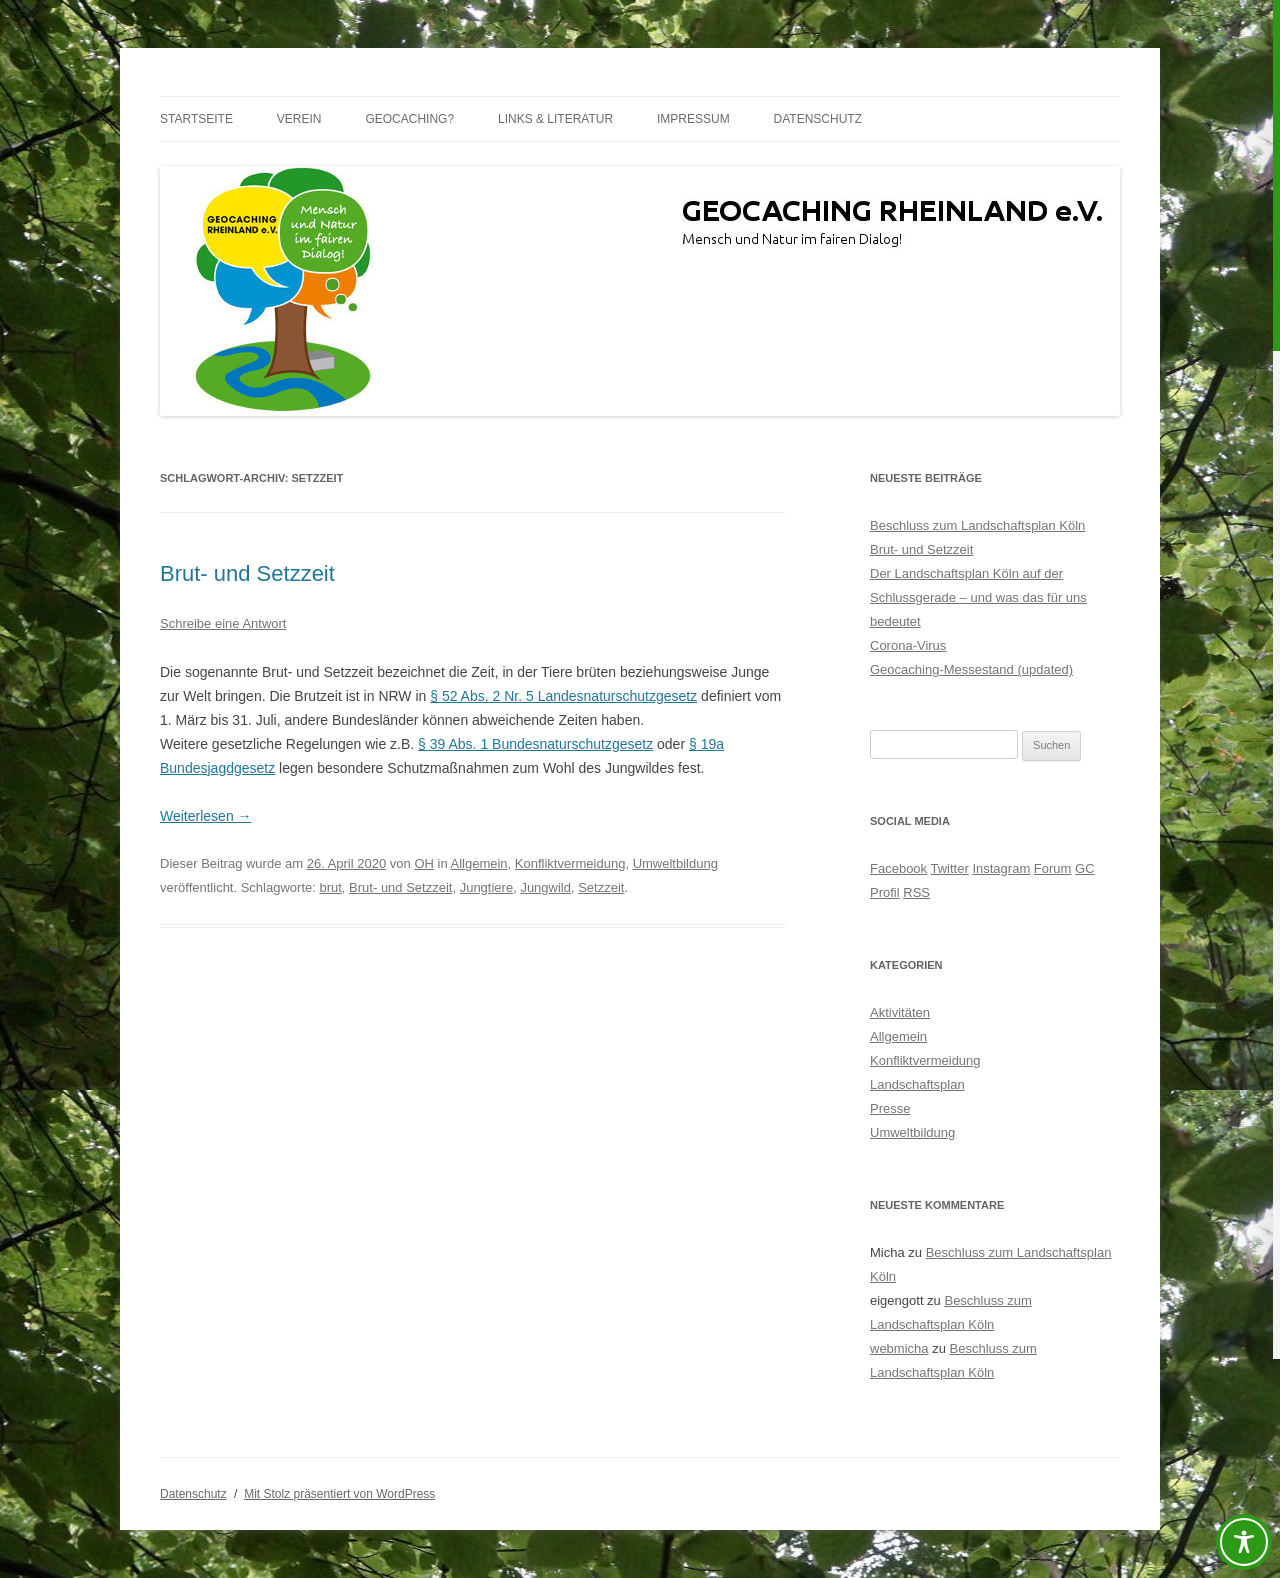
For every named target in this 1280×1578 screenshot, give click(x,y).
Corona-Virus (908, 645)
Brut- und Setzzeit (247, 573)
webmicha (899, 1348)
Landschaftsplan (917, 1084)
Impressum (693, 119)
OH (424, 863)
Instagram (1001, 868)
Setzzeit (601, 887)
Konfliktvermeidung (570, 863)
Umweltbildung (675, 863)
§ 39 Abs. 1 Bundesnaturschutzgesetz (535, 744)
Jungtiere (486, 887)
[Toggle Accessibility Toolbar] (1244, 1542)
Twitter (949, 868)
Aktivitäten (900, 1012)
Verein (299, 119)
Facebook (898, 868)
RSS (916, 892)
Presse (890, 1108)
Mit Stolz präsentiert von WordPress (339, 1494)
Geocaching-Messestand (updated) (971, 669)
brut (330, 887)
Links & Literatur (555, 119)
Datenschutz (818, 119)
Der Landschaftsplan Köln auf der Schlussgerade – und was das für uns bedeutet (978, 597)
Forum (1053, 868)
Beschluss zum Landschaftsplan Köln (977, 525)
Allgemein (479, 863)
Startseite (196, 119)
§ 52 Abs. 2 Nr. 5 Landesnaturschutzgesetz (563, 696)
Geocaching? (409, 119)
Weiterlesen (206, 816)
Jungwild (545, 887)
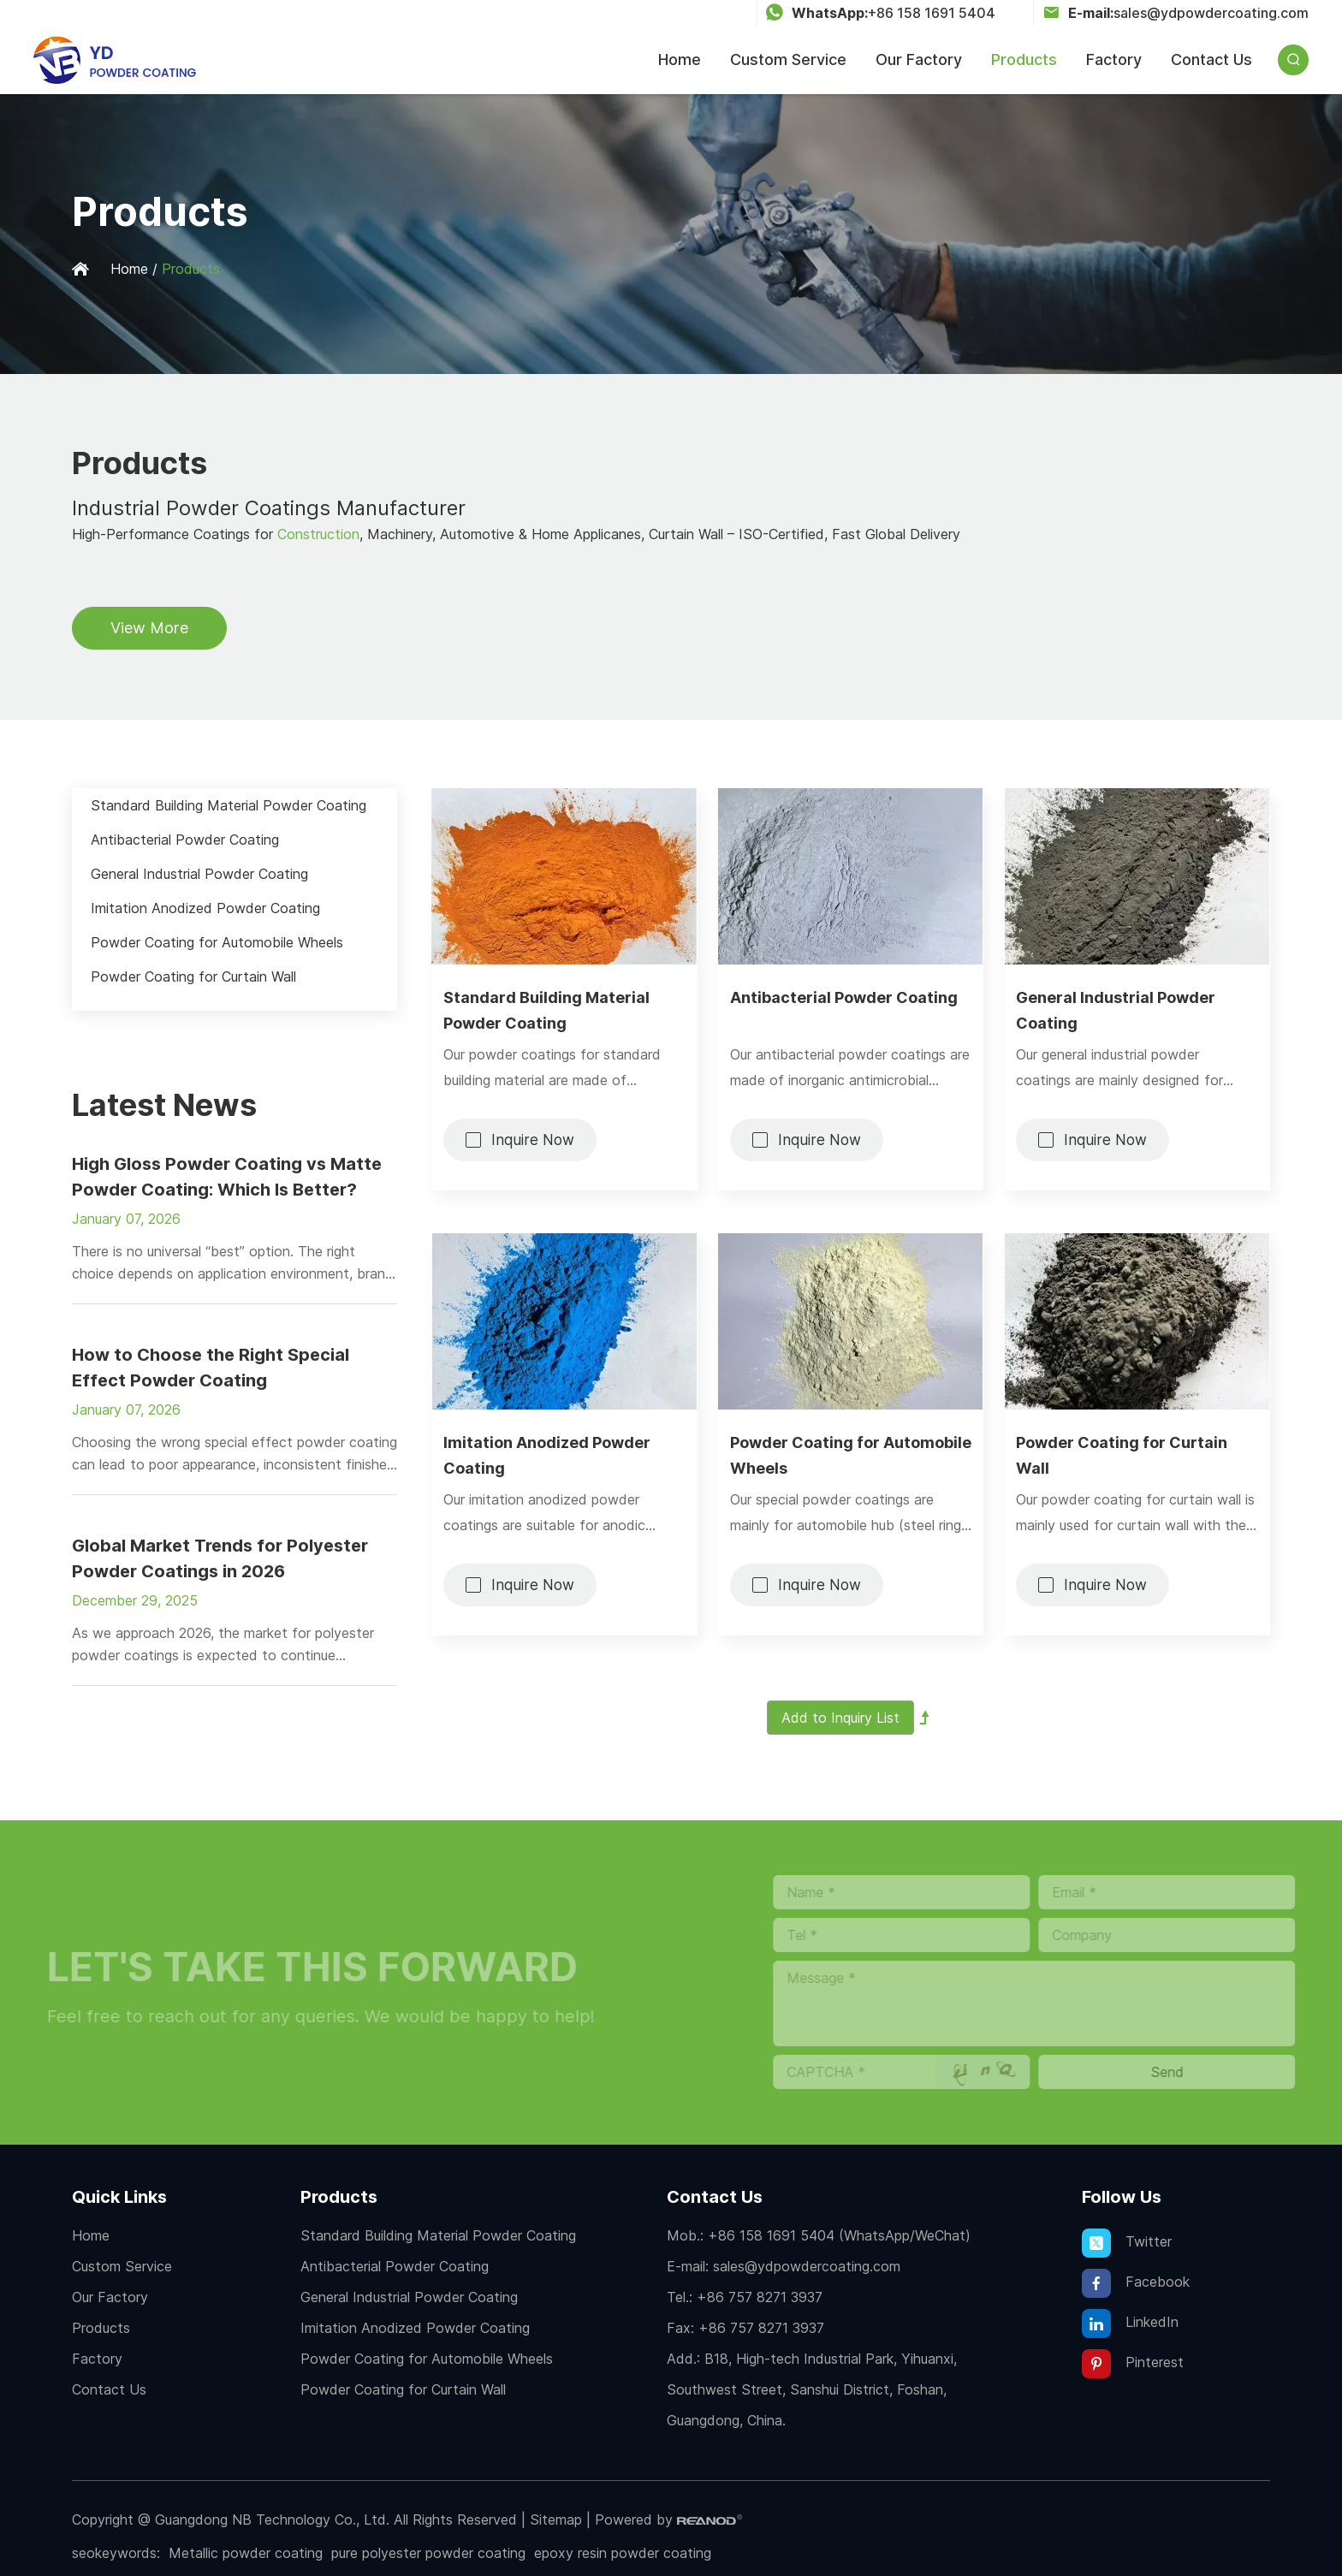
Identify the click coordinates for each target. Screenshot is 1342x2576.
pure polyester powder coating (428, 2552)
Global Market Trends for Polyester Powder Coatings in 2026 (220, 1558)
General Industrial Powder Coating (1115, 1010)
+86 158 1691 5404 (931, 12)
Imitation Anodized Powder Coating (546, 1455)
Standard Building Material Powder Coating (546, 1010)
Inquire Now (532, 1140)
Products (1024, 59)
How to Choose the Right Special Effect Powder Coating (210, 1367)
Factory (1114, 59)
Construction (318, 534)
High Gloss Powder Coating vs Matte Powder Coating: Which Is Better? (227, 1177)
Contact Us (1211, 59)
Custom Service (788, 59)
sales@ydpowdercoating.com (1211, 12)
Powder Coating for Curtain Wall (1121, 1455)
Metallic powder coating (246, 2552)
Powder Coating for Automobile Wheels (850, 1455)
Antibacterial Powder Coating (844, 997)
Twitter (1127, 2243)
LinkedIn (1130, 2323)
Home (679, 59)
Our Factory (919, 59)
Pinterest (1133, 2363)
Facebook (1136, 2283)
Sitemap (556, 2519)
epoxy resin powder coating (622, 2552)
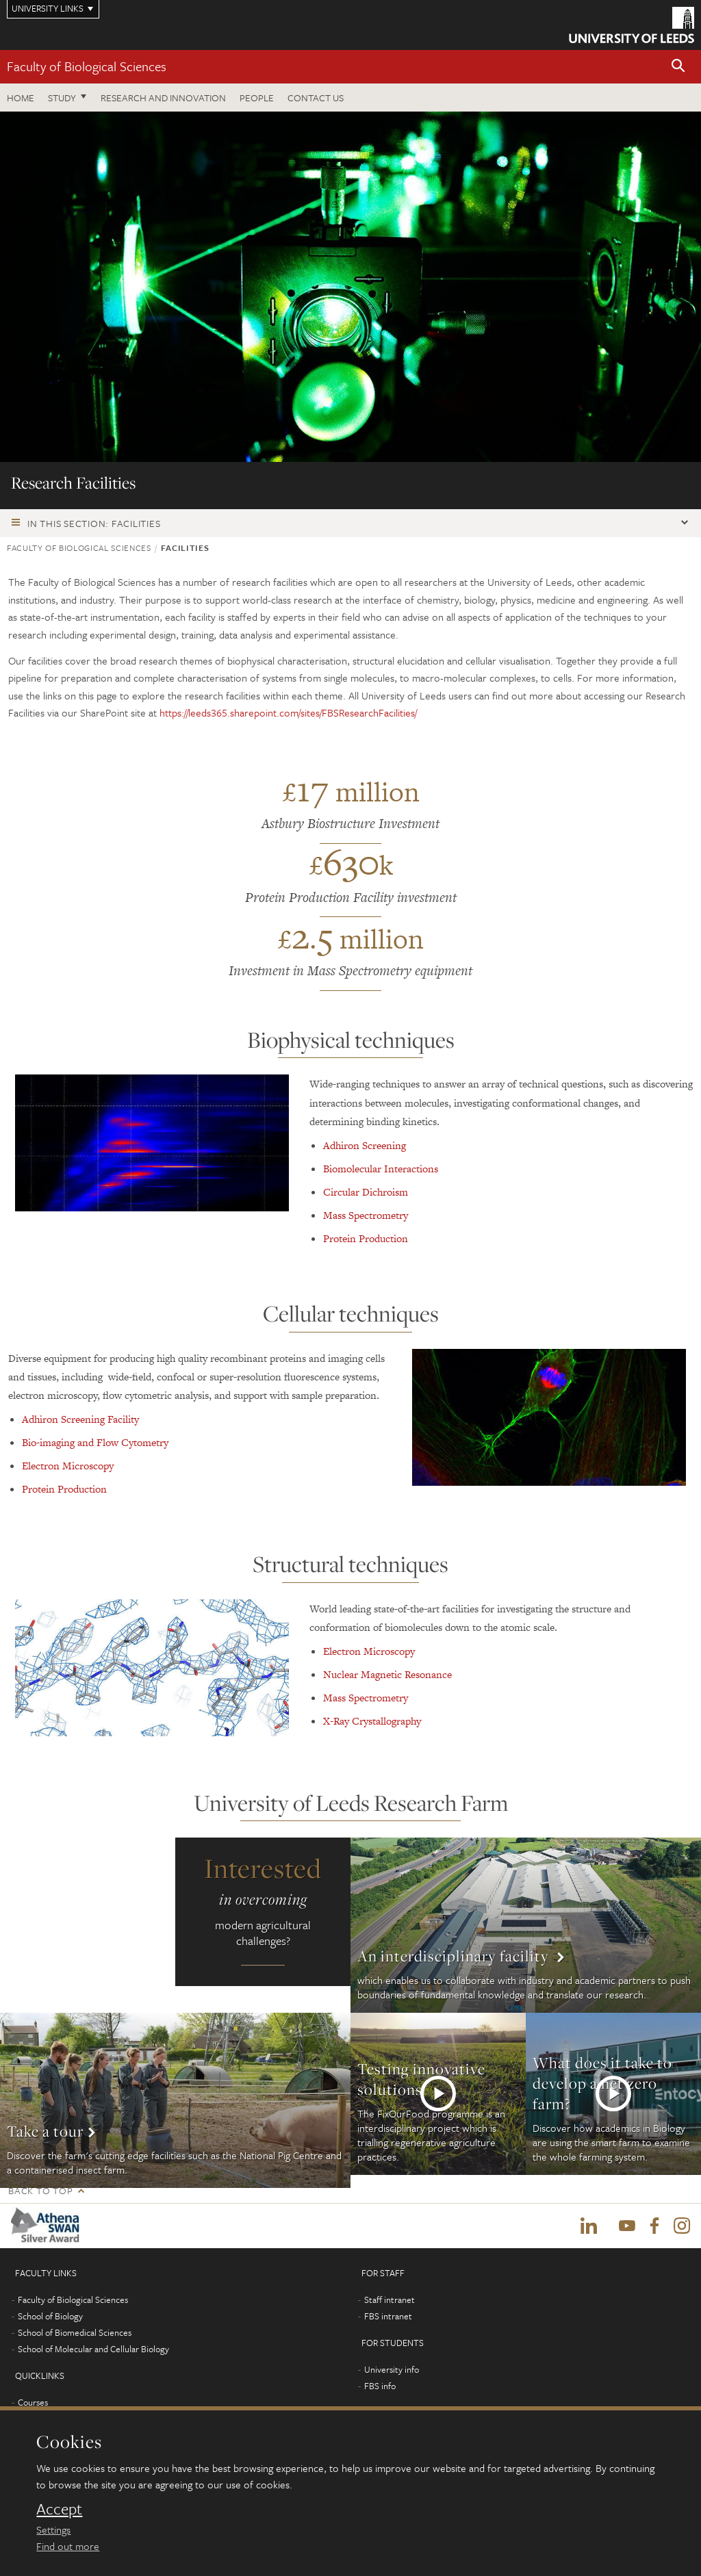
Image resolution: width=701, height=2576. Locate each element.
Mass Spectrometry (365, 1215)
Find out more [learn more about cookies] (67, 2545)
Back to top (40, 2190)
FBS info (380, 2386)
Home (20, 97)
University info (391, 2370)
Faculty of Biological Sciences (86, 66)
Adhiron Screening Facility (80, 1419)
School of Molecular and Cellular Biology (93, 2349)
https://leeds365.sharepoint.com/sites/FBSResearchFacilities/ (288, 712)
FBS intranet (388, 2316)
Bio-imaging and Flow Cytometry (95, 1442)
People (257, 97)
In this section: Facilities (93, 523)
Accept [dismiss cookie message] (59, 2509)
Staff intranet (389, 2300)
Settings (53, 2529)
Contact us (316, 97)
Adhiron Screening (364, 1145)
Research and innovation (163, 97)
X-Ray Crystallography (372, 1721)
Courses (33, 2403)
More (525, 1925)
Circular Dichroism (365, 1192)
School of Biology (50, 2316)
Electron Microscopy (68, 1465)
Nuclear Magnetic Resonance (387, 1674)
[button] (678, 67)
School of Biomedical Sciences (74, 2333)
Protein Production (365, 1238)
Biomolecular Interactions (380, 1168)
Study (62, 97)
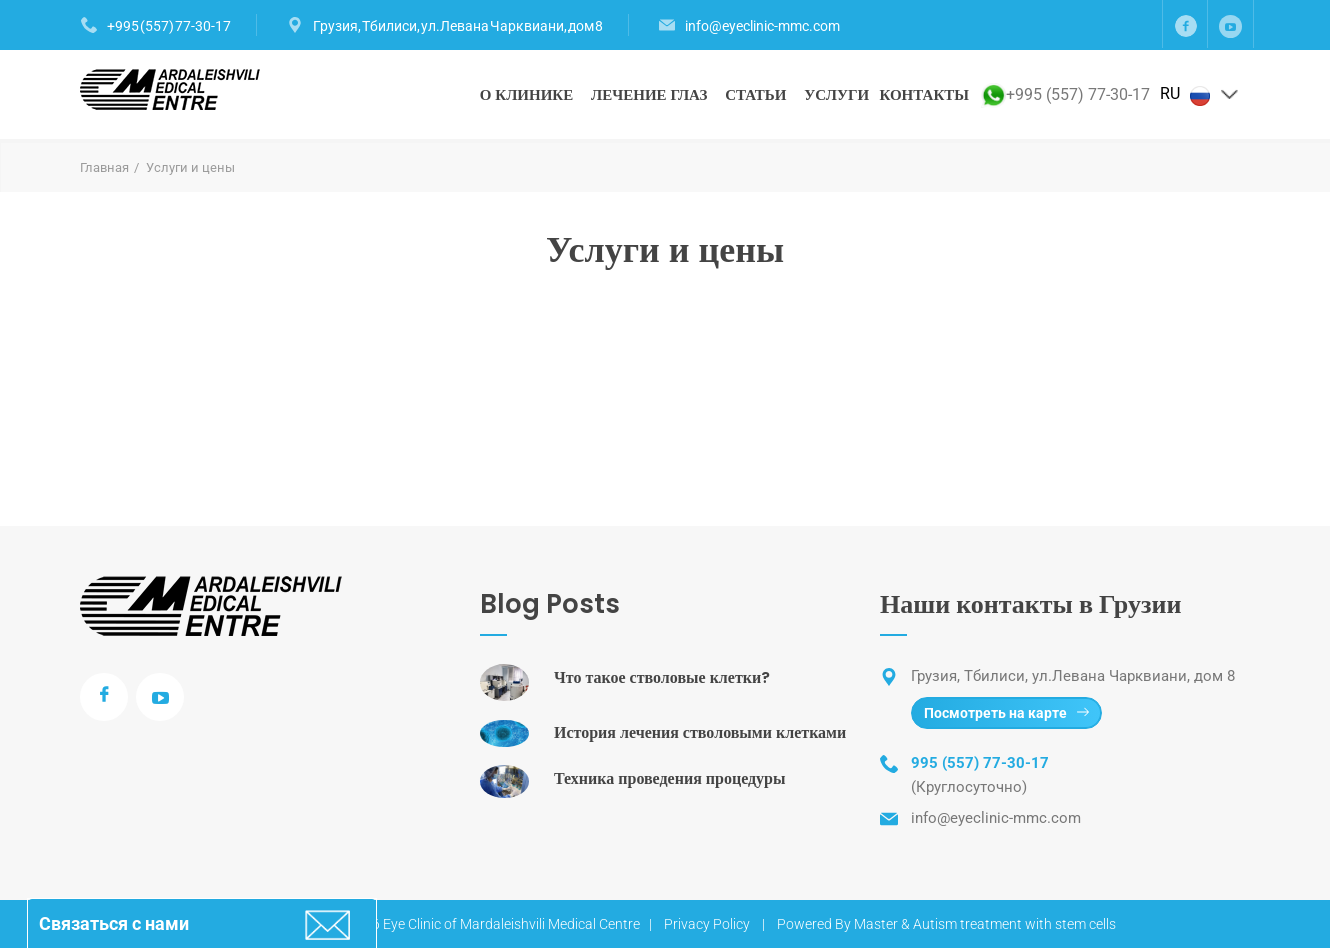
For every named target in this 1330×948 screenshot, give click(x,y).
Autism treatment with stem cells (1014, 924)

[Exercise prompt]
Pick each line holding the word "this" out of the data and copy it.

[Finished task]
For every named target in this 1280×1578 screenshot, give click(x,y).
In this section: Facilities (93, 523)
For every named target in this 1330×948 screenshot, give click(x,y).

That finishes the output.